PDA

View Full Version : New Exclude Option


josegringo
02-17-2005, 12:45 PM
greetings!

I am trying to accomplish the spidering of a site which has an event calendar that I would like to index. This site is not my own, so the usual methods for excluding links do not apply.

My question is this: how hard would it be to add a "do not follow" rule for links? The site I am spidering has a series of links which follow this pattern:

index.htm?cYear=2002
index.htm?cYear=2003
index.htm?cYear=2004
index.htm?cYear=2005

In the interest of not spending a ton of time indexing things that I don't want, and to minimize the intrusion on their site (I am using their bandwidth), I would like to have a rule, perhaps in the config file that basically says: if cYear is not = 2005 then don't follow the link.
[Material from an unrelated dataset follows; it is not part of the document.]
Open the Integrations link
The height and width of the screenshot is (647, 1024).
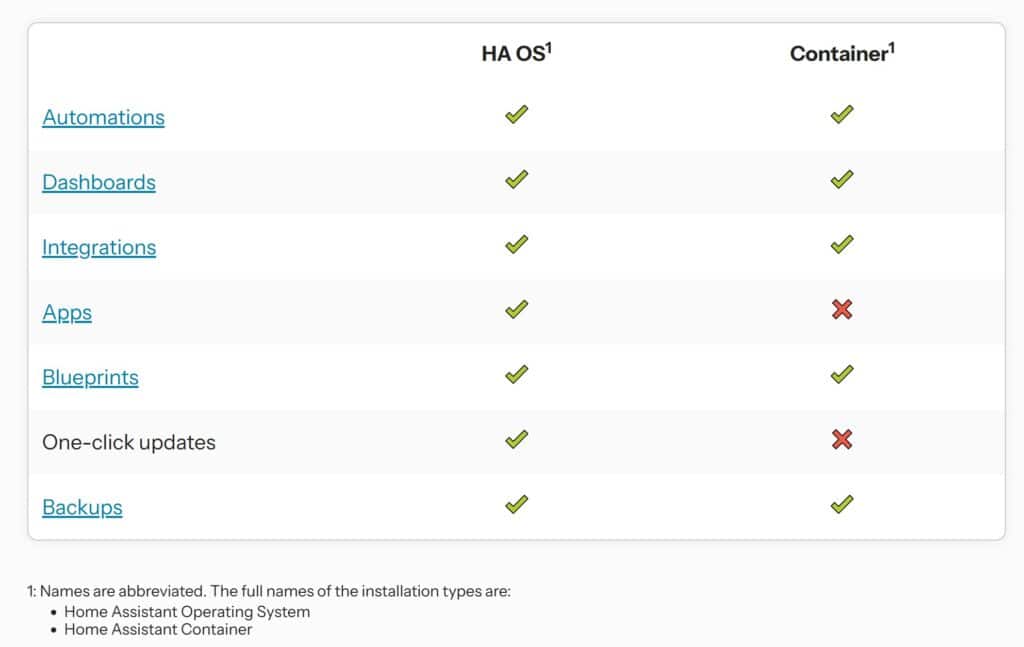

Any thoughts on this would be appreciated. I am ok with PHP, but not good enough to dig into the code and find where to hard code the exception statement. Once I knew where the statement went, I could code it though...

Thanks,
-josegringo

Charter
02-17-2005, 01:16 PM
config file...

FORBIDDEN_EXTENSIONS in PhpDig < 1.8.8
FORBIDDEN in PhpDig 1.8.8+

http://www.phpdig.net/forum/showthread.php?t=1684

josegringo
02-17-2005, 02:48 PM
Charter,

Thanks for quickly setting me in the right direction. I spent a good part of the day running in circles. I guess I just wasn't searching for the right term in the forum.

Cheers,
-Joey